━━ TEXT BLOCK
Wellbeing

Setting Healthy Limits for Gaming

Many parents are concerned with the almost obsessive nature in which children play video games. Over 90% of children play electronic or computerised games, and 25% play for three hours a day or longer (Petry, 2019). When played in moderation, research suggests that such games can be harmless and without adverse side effects.  However, if you have a child who plays video games, chances are that you have experienced difficulties in setting boundaries and expectations.

Parents typically become worried about gaming when their child begins neglecting homework, staying up late at night, arriving to school feeling tired, or forgoing social commitments. In such circumstances it is not uncommon to hear parents say their child is ‘addicted to video games’. The point of this article is not to debate whether or not video gaming addiction exists (it was included in the fifth edition of the Diagnostic and Statistical Manual of Mental Disorders DSM-V as a condition warranting more clinical research and experience before being considered as a formal disorder) but rather to highlight strategies that can be used to set and enforce limits on video games. The following strategies were sourced in an article by the Child Mind Institute (2019) and based on the book Pause and Reset: A parent’s guide to preventing and overcoming problems with gaming written by Dr. Nancy Petry:

  1. Gaming should occur only after all other responsibilities have been undertaken for the day. These responsibilities should include homework and household chores. It is worth checking the quality of said chores and homework to ensure your child has not rushed the work in a bid to access the games earlier. Playing video games should be viewed as a privilege and not a right.
  2. Place clear limits on your child’s gaming. The American Academy of Paediatrics suggests children should have no more than an allotted 30-60minutes per school day and 2-hours or less on non-school days. For children under the age of 6, they recommend no more than 1 hour in total of screen timeper day. It is worth mentioning that some days should involve no gaming at all. The following website has an excellent tool which allows you to develop a Family Media Plan which includes: screen free zones in the house, screen free times, device curfews, balancing online and offline time, using manners, digital citizenship, online safety and exercise and sleep.
━━━━
In the text on gaming limits, why should parents check how well their child did the homework and chores? Answer in one to three sentences. You won't need the lines that come after this text.
━━ DATA RECORDS
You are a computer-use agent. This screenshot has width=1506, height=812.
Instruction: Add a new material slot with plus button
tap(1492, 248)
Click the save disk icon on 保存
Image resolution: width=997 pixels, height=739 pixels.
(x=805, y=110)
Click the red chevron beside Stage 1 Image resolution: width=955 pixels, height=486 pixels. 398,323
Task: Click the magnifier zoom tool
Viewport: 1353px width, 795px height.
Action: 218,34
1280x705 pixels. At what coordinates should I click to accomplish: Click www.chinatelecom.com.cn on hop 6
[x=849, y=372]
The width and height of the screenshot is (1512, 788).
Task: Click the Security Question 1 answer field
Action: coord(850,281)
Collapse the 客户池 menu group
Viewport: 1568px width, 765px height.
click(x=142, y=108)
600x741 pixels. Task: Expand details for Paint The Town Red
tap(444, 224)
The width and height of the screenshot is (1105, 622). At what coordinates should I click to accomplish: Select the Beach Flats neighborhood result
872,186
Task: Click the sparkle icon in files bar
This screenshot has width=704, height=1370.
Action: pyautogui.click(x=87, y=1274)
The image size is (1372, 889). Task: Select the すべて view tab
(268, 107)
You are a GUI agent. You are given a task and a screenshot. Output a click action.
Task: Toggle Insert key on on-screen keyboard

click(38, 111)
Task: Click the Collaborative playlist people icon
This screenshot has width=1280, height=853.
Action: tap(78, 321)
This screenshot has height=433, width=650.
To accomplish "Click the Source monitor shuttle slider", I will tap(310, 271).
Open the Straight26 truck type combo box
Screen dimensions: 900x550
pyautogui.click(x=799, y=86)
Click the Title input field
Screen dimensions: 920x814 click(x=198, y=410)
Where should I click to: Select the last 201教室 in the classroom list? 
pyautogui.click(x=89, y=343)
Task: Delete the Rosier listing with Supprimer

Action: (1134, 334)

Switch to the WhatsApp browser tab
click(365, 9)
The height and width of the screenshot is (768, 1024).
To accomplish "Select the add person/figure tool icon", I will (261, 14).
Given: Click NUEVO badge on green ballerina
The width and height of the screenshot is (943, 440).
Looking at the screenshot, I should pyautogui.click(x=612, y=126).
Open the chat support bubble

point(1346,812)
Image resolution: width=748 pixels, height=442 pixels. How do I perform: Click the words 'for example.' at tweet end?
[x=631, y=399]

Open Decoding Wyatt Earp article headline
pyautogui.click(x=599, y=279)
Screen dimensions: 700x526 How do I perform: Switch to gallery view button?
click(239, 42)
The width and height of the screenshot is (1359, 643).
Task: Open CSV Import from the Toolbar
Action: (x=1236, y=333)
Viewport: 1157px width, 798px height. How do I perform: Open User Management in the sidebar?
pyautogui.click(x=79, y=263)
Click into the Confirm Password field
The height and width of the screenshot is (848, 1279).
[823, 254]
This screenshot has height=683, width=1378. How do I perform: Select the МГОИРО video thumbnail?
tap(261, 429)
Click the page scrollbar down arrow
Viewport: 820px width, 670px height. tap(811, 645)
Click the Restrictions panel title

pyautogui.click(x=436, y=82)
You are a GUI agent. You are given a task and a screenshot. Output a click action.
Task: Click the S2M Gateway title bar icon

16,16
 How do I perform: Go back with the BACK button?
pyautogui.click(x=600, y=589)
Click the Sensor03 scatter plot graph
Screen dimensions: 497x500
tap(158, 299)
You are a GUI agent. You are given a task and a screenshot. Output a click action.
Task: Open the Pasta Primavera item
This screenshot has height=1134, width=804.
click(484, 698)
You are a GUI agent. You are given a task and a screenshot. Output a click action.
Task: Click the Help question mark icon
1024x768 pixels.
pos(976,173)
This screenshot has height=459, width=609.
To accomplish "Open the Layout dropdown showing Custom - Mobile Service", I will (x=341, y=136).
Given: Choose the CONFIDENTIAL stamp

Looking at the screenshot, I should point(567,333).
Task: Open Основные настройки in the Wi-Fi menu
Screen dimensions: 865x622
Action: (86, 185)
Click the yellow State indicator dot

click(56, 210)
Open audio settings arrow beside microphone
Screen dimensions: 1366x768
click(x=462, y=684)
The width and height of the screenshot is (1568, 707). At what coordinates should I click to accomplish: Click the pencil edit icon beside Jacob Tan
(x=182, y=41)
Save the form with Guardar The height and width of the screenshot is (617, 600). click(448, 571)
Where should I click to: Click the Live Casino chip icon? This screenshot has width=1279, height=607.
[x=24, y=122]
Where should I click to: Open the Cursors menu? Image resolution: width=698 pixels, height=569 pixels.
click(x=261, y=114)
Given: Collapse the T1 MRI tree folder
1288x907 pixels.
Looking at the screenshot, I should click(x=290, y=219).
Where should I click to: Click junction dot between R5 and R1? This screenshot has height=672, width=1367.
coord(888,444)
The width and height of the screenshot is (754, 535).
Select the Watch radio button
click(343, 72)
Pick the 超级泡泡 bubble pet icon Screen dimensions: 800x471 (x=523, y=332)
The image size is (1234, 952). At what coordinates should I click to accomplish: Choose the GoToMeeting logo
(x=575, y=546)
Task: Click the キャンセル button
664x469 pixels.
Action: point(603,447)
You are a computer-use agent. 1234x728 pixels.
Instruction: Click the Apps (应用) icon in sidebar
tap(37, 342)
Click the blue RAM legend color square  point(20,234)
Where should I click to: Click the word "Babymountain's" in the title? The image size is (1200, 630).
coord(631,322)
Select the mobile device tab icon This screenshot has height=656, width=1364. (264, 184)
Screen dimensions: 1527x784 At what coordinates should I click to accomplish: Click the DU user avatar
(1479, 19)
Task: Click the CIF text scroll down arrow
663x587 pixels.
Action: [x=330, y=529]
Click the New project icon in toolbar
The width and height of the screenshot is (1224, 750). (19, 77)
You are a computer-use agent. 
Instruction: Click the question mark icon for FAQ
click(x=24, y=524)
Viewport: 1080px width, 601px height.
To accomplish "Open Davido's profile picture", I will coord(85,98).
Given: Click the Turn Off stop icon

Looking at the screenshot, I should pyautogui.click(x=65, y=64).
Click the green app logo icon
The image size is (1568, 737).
━━━━
• RESULT OF THIS EXERCISE
Checking the quality makes sure the child hasn't rushed through the work to get to the games earlier.